3e lettre de La Roque-d’Anthéron au pianiste inconnu
Grosvenor, l’ami anglais
Benjamin Grosvenor © Valentine Chauvin
Cher,
on avait un peu honte lundi soir, contrairement à la veille et au lendemain, face à une audience bien en-dessous de ce que méritait un des meilleurs pianistes de sa génération. Tant pis pour ceux qui n’étaient pas là mais quand même… cela ressemblait à du gâchis. Même si les présents acclamèrent le jeune homme comme il se devait, ce qui ramena le sourire sur son visage poupin.

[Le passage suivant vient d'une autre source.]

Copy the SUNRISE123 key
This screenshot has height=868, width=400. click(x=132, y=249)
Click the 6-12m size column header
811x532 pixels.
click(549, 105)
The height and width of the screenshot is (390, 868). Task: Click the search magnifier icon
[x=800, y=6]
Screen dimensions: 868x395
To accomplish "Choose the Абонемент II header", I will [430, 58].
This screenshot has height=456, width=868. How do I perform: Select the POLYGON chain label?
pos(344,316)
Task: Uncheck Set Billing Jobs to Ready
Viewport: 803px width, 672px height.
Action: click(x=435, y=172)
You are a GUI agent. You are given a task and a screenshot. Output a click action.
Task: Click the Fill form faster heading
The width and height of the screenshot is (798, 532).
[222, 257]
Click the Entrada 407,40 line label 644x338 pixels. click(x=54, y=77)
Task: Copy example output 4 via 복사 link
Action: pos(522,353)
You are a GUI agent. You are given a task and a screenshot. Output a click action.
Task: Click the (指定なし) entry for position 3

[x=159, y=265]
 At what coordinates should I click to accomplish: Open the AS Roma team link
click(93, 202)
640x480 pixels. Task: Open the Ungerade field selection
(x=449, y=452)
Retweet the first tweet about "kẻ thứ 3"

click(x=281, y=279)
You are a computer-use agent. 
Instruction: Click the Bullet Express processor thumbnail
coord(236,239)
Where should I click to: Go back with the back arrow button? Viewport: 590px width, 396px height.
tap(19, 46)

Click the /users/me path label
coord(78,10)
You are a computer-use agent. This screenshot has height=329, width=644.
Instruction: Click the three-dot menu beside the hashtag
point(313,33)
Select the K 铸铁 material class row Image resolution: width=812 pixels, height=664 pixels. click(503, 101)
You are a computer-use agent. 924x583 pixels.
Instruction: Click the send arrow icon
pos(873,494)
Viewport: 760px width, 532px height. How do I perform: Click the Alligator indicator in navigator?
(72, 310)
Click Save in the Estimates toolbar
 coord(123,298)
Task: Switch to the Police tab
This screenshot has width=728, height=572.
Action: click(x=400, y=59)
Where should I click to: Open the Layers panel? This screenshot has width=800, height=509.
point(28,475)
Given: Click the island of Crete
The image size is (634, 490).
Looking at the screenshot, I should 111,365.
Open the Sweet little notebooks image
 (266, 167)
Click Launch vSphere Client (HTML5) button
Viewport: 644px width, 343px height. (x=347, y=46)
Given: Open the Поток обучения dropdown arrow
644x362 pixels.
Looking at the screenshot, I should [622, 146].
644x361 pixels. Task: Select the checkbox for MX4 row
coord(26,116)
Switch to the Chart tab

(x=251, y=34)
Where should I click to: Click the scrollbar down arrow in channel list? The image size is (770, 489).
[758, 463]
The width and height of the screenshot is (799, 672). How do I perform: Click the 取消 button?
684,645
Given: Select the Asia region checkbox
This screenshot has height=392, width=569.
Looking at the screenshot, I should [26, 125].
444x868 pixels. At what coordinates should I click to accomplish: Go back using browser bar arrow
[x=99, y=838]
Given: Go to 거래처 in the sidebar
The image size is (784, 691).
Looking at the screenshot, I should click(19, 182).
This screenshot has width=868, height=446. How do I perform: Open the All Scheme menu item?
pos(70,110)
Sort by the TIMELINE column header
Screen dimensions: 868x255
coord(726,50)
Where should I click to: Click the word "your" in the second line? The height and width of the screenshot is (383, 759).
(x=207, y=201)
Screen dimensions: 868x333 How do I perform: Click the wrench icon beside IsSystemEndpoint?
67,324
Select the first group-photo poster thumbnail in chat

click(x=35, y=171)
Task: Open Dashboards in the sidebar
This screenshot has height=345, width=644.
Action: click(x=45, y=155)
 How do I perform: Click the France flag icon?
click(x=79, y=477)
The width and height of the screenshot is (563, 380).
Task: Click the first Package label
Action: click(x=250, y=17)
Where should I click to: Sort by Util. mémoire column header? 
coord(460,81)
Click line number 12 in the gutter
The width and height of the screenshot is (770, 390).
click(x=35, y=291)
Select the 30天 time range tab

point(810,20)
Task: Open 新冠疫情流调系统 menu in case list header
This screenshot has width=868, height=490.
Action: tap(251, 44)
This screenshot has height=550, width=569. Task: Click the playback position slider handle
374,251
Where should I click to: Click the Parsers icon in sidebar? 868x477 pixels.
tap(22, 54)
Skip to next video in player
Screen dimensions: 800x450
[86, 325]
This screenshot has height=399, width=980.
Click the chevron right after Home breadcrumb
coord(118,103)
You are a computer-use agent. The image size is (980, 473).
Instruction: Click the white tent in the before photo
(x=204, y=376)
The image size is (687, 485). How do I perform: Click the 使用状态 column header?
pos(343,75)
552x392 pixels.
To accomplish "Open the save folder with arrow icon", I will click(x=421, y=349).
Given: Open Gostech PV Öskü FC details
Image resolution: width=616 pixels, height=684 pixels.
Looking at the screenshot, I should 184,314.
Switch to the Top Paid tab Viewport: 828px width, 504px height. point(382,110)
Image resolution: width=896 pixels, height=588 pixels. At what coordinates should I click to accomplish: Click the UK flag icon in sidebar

Et cependant j’émettrai quelques réserves, sans doute inattendues, sur un des gros morceaux du programme, la “Fantaisie” de Schumann. Mais reprenons. Benjamin Grosvenor, 33 ans depuis peu, si anglais, surgit paisiblement en noeud papillon noir, chemise blanche, pochette rouge, très “de l’ancien temps” et cela fait du bien. Il s’assied, déploie très joliment une courte pièce de Schumann déjà, le “Blumenstuck” (Morceau fleuri) C’est charmant, tendre comme tout, plein de bonheur et de paix. Il semble que, malgré la distance (Clara joue à Paris, Robert est resté à Vienne), le couronnement de leur amour est proche, le garçon pleure de bonheur ou rit de mélancolie, avec de grands sentiments romantiques, il en ressort, par exemple, ce “Blumenstuck” que Grosvenor joue comme il le faut, avec simplicité, élégance, sans y mettre des intentions qui n’y sont pas.
© Valentine Chauvin
Un “Blumenstuck” qui est comme une introduction à ce monument schumannien si difficile qu’est la grande “Fantaisie opus 17” Antérieure de deux ou trois ans, cri d’amour tourmenté, flirtant avec la demi-heure, et d’une forme si bizarre où, vraiment, dans le premier mouvement, se succèdent les états d’âme les plus variés, les plus changeants, les plus… schumanniens, avec ces couleurs du romantisme (il suffit de lire un Musset) où à l’intérieur d’une même phrase (musicale ou littéraire) on passe sans transition de l’exaltation au désespoir.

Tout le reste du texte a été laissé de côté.